I just finished my second workout in two days. In spite of my aching muscles and throbbing head, I feel like a million bucks. Alone in the garage, as I struggled to move body parts that haven't been moved in a year, I rediscovered a piece of my internal puzzle that I almost forgot I had. I felt so good --so much like myself -- that I cried. Two nights in a row, actually. Me on the treadmill, running and crying and feeling like I've been reborn. It's kind of silly in a way, but it also makes sense.
So many things in my life are beyond my control, and for a control-freak like myself, that can be hard to handle. I cannot control my children's reactions to things. I cannot control other adults' behaviors. I cannot control sickness or tragedy or the timeliness of certain blessings I wish for my dearest friends and loved ones. I cannot control the housing market or individual buyers or how or when my house is shown or whether people like my ridiculously small back yard. The list is dizzying and often depressing.
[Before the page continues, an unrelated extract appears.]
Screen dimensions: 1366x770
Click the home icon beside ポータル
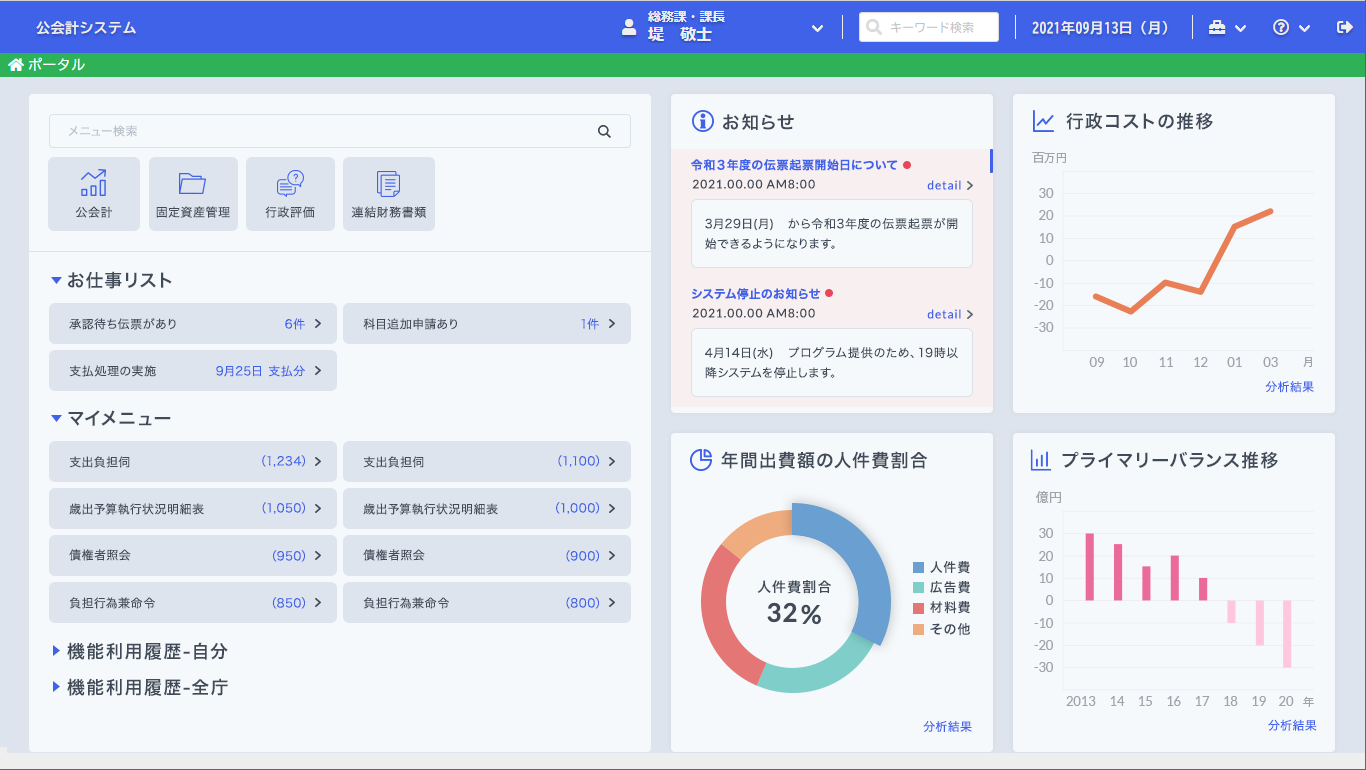(x=15, y=64)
But tonight when I was on that treadmill, I had a small measure of control. I controlled how fast I went, how hard I worked, and how steeply I ran. When I cranked up the incline or the speed and didn't think I could make it for the five minutes remaining on the clock, I thought to myself, "Heidi, you made it through this day. You survived the last six weeks, the last three months -- the last year. You can run for five more minutes!" And I did. I made it.
There have been many times in my life when I have believed that my brain, my relationships, and my family all needed professional help. While that may or may not be true, I have come to the decision that sometimes the best therapy of all is remembering who I am, working hard, and putting one foot in front of the other.